Thursday, December 17, 2009

On the Pakistani middle class

Mohammed Waseem in The Dawn (Karachi)
More than any other section of society, the middle class is ideologically oriented in the two domains of religion and nationalism. It adheres to scriptural Islam as opposed to syncretic Islam. It supports the madressah-oriented written tradition as opposed to the shrine-based oral tradition of Islam. It is pan-Islamic in its vision. It seeks the unity of the Muslim world and upholds a dichotomous worldview based on conflict between Islam and the West. Secondly, the middle class supersedes all other classes in its nationalist framework of thought, which operates essentially in negative terms. In six decades, it has projected nationalism in the context of the perceived enemies of the nation. It has been all along anti-Indian, anti-Soviet Union in the first four decades and anti-American in the last two decades. It is also anti-communist and anti-secular.

The composition of the middle class has changed in two generations. Previously, it came from the impoverished aristocracy, politicians, the intelligentsia, lawyers, judges and public careerists of various kinds.

In recent decades, the professional middle classes — doctors, engineers, architects, accountants, corporate managers and information technologists among others — have been the descendants of military officers and bureaucrats in increasingly larger numbers. Their political outlook reflects their social background.

The middle class, most typically if not universally, hates democracy. Partition shaped the social, cultural, political and economic views of the emergent middle class along security-oriented lines and a state-centred rather than society-oriented policy framework.

This class lacks a social reformist vision and a public conscience. It distrusts the capacity and thus the right of what it considers the uneducated, irresponsible, superstitious and ‘primitive’ masses to exercise their vote and elect governments.

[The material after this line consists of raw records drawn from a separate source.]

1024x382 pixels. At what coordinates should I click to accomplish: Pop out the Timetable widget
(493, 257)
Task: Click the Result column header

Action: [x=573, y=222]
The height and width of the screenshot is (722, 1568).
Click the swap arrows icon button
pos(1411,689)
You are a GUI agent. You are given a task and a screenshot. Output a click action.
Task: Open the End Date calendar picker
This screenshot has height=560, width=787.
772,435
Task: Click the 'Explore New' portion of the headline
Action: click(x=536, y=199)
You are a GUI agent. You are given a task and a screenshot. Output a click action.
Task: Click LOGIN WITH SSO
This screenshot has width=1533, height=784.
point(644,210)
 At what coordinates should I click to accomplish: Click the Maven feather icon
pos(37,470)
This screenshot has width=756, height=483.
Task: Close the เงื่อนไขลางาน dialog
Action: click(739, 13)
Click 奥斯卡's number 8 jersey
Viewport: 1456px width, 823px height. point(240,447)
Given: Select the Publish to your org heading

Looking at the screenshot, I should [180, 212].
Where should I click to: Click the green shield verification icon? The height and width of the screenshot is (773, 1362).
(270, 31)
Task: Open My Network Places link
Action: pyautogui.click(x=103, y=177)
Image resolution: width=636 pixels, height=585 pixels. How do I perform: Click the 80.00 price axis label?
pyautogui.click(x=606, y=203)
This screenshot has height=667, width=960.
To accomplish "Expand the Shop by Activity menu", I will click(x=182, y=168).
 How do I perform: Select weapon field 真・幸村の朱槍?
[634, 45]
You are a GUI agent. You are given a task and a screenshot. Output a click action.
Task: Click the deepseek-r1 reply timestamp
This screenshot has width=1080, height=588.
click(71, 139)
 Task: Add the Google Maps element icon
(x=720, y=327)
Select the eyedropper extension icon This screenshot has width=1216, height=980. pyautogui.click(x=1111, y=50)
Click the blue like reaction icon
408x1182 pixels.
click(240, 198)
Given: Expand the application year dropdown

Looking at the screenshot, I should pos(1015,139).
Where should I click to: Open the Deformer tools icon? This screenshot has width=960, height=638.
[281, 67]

An absolute majority of the middle class is rightist in its collective thrust for policy and ideology. This includes: the moneyed right, i.e. the commercial elite committed to the preservation of the current privileged structures; the moral right, as the upholder of a conservative code of ethics; and the religious right, with its increasingly radical Islamic worldview. The rightist middle class, or parts of it, often served as a constituency of army rule in Pakistan.